Los expertos en tecnología advierten que a pesar de todas las promesas de nuevos sistemas criptográficos (sobre los que se basan muchas ideas nuevas) un sistema nuevo puede demorar 5-10 años en “estabilizarse”. ¿Qué país querría ser un conejillo de Indias financiero?
La nueva moneda digital de China ofrece una tercera visión intermedia. Como describe el informe del G30 con mayor detalle del que existía anteriormente, la estrategia de China, llegado el caso, implica reemplazar la mayor parte del papel moneda, pero no los bancos. En otras palabras, los consumidores seguirían teniendo cuentas en los bancos, que a su vez tendrían cuentas en el banco central.

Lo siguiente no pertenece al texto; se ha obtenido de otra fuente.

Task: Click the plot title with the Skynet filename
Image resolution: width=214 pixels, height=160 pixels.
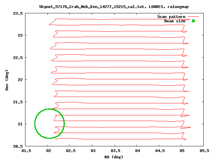Action: pos(107,7)
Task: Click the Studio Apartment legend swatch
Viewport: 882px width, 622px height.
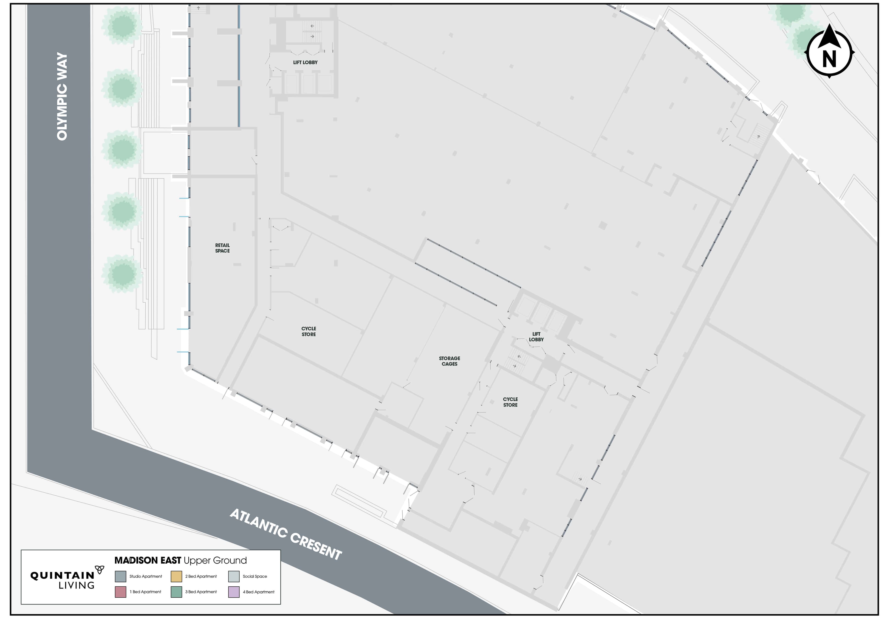Action: click(120, 576)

Sin embargo, cuando los consumidores quieren efectivo, en lugar de obtener el papel moneda (que, de todos modos, rápidamente se está volviendo demodé en las ciudades chinas), recibirían fichas en su billetera digital en el banco central. Al igual que el efectivo, la moneda digital del banco central pagaría cero intereses, dándoles a las cuentas bancarias que sí pagan intereses una ventaja competitiva.
Por supuesto, el gobierno puede cambiar de opinión más adelante y empezar a ofrecer interés; los bancos también pueden perder su ventaja si el nivel general de las tasas de interés colapsa. Este marco efectivamente le quita la anonimidad al papel moneda, pero muchas autoridades monetarias, entre ellas el Banco Central Europeo, han discutido ideas para introducir pagos de poca monta anónimos.
Por último, pero no menos importante, un cambio a monedas digitales facilitaría la implementación de tasas de interés profundamente negativas, lo cual, como he venido diciendo desde hace muchos años, sería un gran avance hacia el restablecimiento del poder de la política monetaria durante cualquier crisis. De una u otra manera, el mundo post-pandemia avanzará a pasos acelerados en las tecnologías de pagos. Los bancos centrales no pueden darse el lujo de jugar al gato y al ratón.
KENNETH ROGOFF, Professor of Economics and Public Policy at Harvard University and recipient of the 2011 Deutsche Bank Prize in Financial Economics, was the chief economist of the International Monetary Fund from 2001 to 2003. He is co-author of This Time is Different: Eight Centuries of Financial Folly and author of The Curse of Cash.